Q: Can I prep this recipe ahead of time? A: The sauce can be made 2 days ahead and stored in the fridge. You can also clean and prep your shrimp and broccoli in advance. However, I recommend cooking everything fresh for the best texture and flavor.
This honey garlic butter shrimp and broccoli recipe has become a staple in my kitchen rotation. It’s proof that delicious, healthy meals don’t have to be complicated or time-consuming. With just a few simple ingredients and 25 minutes, you can create something truly special that rivals any restaurant dish.
Honey Garlic Butter Shrimp & Broccoli
Ingredients
- – 1 pound large shrimp peeled, deveined, tails removed
- – 1/2 cup honey pure honey works best
- – 1/4 cup low sodium soy sauce
- – 1 teaspoon fresh ginger grated for maximum flavor
- – 2 tablespoons garlic minced fresh
- – 1/4 teaspoon red pepper flakes adjust to taste
- – 1 teaspoon cornstarch for thickening
- – 2 tablespoons butter unsalted preferred
- – 2 cups broccoli chopped into bite-size pieces
- – 1 teaspoon olive oil extra virgin
- – Salt & pepper to taste for seasoning
Instructions
- In a small bowl, whisk together honey, soy sauce, grated ginger, minced garlic, and red pepper flakes.

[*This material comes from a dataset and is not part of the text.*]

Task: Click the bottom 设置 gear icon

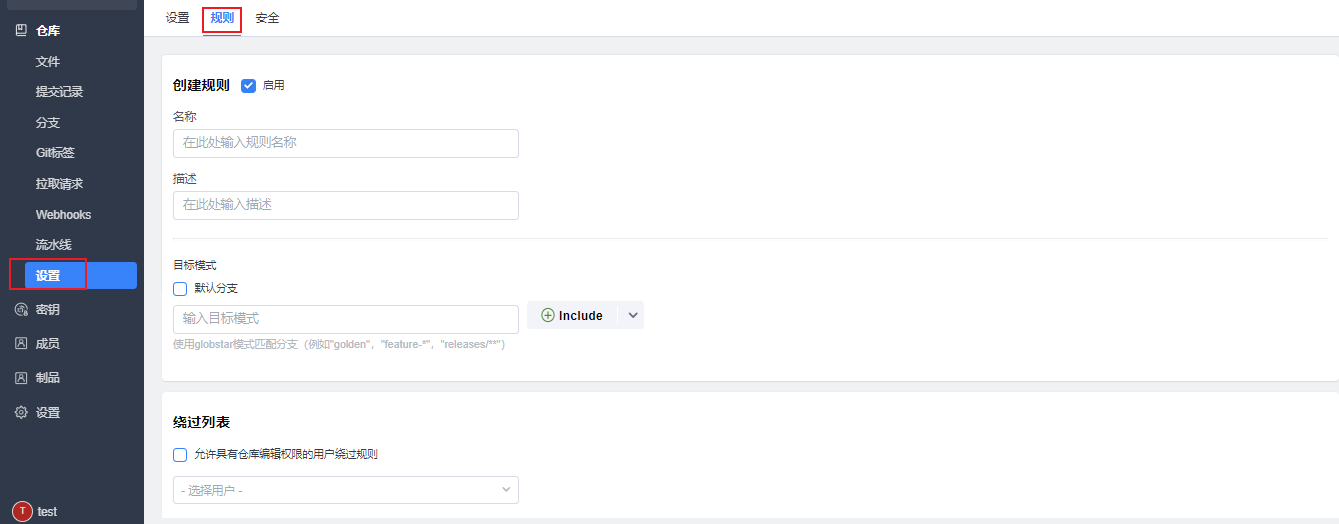Action: [x=21, y=412]
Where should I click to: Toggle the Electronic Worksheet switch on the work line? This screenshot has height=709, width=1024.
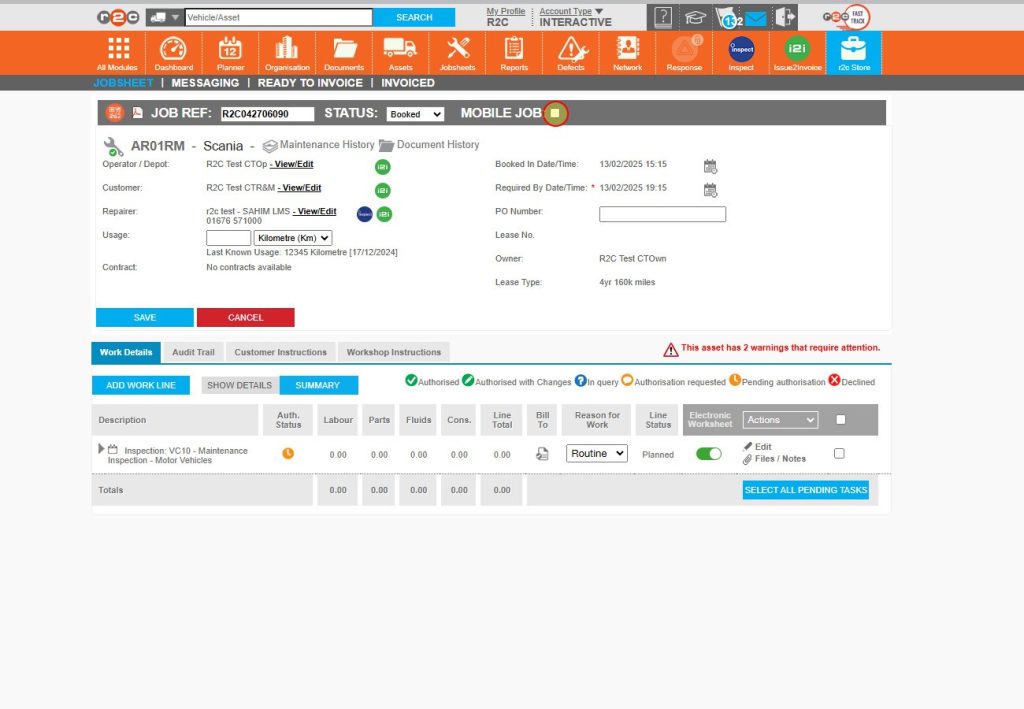tap(708, 453)
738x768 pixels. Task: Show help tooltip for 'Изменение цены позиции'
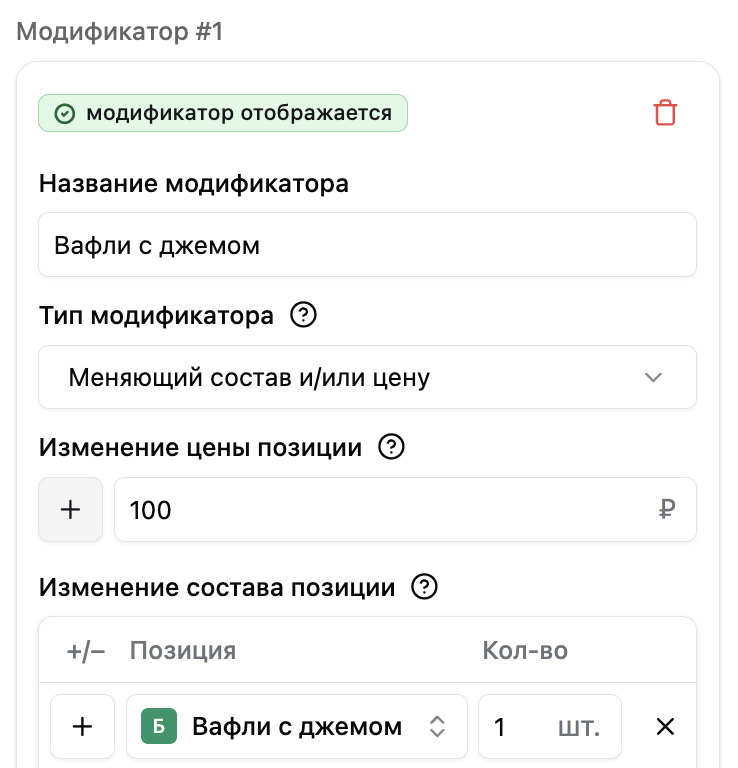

Set aside one-third of this mixture for marinating the shrimp.
- Place the peeled and deveined shrimp in a medium bowl. Add one-third of the sauce mixture and toss to coat. Let the shrimp marinate while you prepare the remaining ingredients.
- Add cornstarch to the remaining sauce and whisk until smooth. This will help create that perfect glossy coating.
- Heat a large skillet over medium-high heat. Add olive oil and broccoli florets. Cook for 3-4 minutes until the broccoli is bright green and just tender-crisp. Season with salt and pepper. Remove broccoli from the pan and set aside.
- Add butter to the same skillet. Once melted, add the marinated shrimp in a single layer. Cook for 2-3 minutes per side until the shrimp are pink and opaque. Don’t overcrowd the pan – cook in batches if necessary.
- Pour the cornstarch-thickened sauce over the cooked shrimp. Let it simmer for 1-2 minutes until the sauce thickens and becomes glossy. Add the cooked broccoli back to the pan and toss everything together. Heat through for another minute.
Notes
– For best texture, cut broccoli into uniform pieces. Fresh broccoli preferred, but frozen works if thawed and patted dry.
– The sauce should coat the back of a spoon when ready. Add water if too thick, simmer longer if too thin.
– Serve over steamed rice, pasta, or cauliflower rice for low-carb option.
– Leftovers keep in refrigerator for up to 3 days. Reheat gently and add splash of water if sauce is too thick.
– Can substitute ground ginger (1/2 teaspoon) for fresh, but fresh is preferred.
– For spicier version, add more red pepper flakes or sriracha to marinade.